Feeling frazzled? It’s time to take an extended screen break. We’ve found five far-flung idylls where phone signal and WiFi are either non-existent or unreliable, making it even easier to log off and bliss out… 

1. Blackbird Caye, Belize – fly from £464

Photo credit: hat3m

You’d be hard pressed to find a more heavenly haven than Belize, digital detox or not. But its lack of reliable phone coverage on the mainland and isolated offshore islands make this Central American beauty the ideal place to unplug too.

Nearly half of Belize’s mainland is covered in dense rainforest and several secluded eco resorts beckon among the Mayan ruins. The ancient temples here are also much less visited than those in neighbouring Mexico and Guatemala. But to truly log off, head for the one of Belize’s stunning coral islands, locally known as cayes. Once havens for Caribbean pirates, the cayes now offer refuge to strung out city folk seeking solace in the sun. There are hundreds of these gems dotted around the azure waters off Belize, so choosing your desert island can be a tricky task (first world problems, eh?) but Blackbird Caye is a surprisingly accessible escape from civilization at just 25 miles away from Belize City. Part of the larger Turneffe Atoll, Blackbird boasts its own air strip to make getting here a breeze, yet it has a much more low-fi feel than neighbouring cayes Caulker and Ambergris.

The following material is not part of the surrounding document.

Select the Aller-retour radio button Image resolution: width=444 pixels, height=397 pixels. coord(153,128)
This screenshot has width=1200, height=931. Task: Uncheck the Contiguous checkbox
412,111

Base yourself at the Blackbird Caye Resort and you can gaze at the Caribbean from your very own beach cabana. Tear yourself away to explore the magical Belize Barrier Reef – the second largest on earth. The snorkelling and diving on offer here are world class and Blackbird is just a short boat ride away from the famous Blue Hole on Half Moon Caye, one of the top 10 dive sites in the world.

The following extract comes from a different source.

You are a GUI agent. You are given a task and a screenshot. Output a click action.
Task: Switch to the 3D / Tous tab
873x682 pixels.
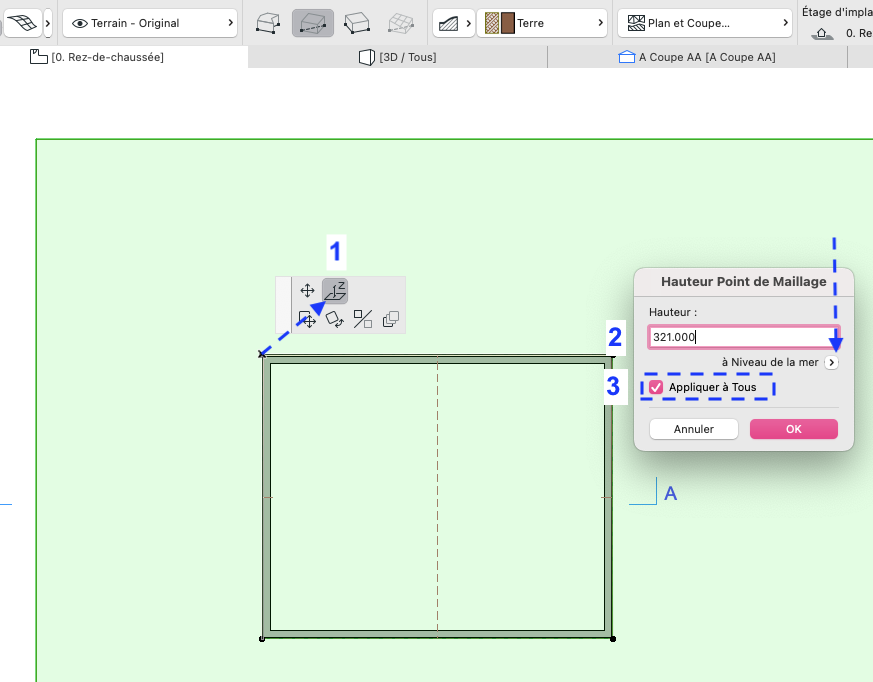(x=398, y=57)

2. Big Bend National Park, Texas – fly from £411

With mountainous terrain and vast uninhabited desert plains, Big Bend National Park is no place for laptops and mobiles – but reconnecting with nature is a given. This vast area, so named because it sits above a huge bend in the Rio Grande River just over the border from Mexico, is roughly the size of Rhode Island.

The rugged landscapes and epic vistas are best enjoyed with the wind in your hair. Choose from whizzing along empty highways on a bicycle, ambling through canyons on horseback or gliding down the Rio Grande in a canoe. And it’s a heaven for hikers too, with trails to suit beginners and seasoned ramblers alike. The nine-mile round trip up Emory Peak – the park’s highest point – is rewarded with views of The Basin and Chisos Mountains to the north and Mexico to the south. While the Rio Grande Village Nature Trail is an easy 1.2km loop that offers equally awe-inspiring views from a more manageable limestone hill.

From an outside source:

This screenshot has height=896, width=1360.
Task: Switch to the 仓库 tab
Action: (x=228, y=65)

If you’d rather stick to four wheels, take the 48km Ross Maxwell Scenic Drive along the western slopes of the Chisos Mountains. Don’t miss a dip in the hot springs set among the ruins of an abandoned resort on the banks of the Rio Grande. You can also watch the sun go down at Window View where the mountains silhouette against the sky to create a v-shaped notch that frames the sunset.

3. Fraser Island, Australia – fly from £515

Photo credit: bjuerges

Fraser Island, off the coast of Hervey Bay on Australia’s eastern shoreline, is about as off-the-beaten-track as you can get with little or no phone signal on the entire sandbar. Even if you could connect, the most hardened Instagrammer would want to take a screen break to admire the real life scenery here. We’re talking endless beaches – as you might expect for the world’s largest sand island – towering dunes and dense tropical rainforest.

With over 1,600sq km of wild terrain to explore, you’ll need a 4×4 to get around, so why not book a tour that provides transport as well as camping – especially if you’re not the Bear Grylls type. Feeling more adventurous? Visit the ranger centre at Central Station and pick a walking trail that includes a cooling dip at a freshwater lake – Wabby is the most accessible. Then pitch up at one of the campsites run by Queensland Parks and Wildlife Service – just remember to buy a permit online beforehand and watch out for wild dingoes!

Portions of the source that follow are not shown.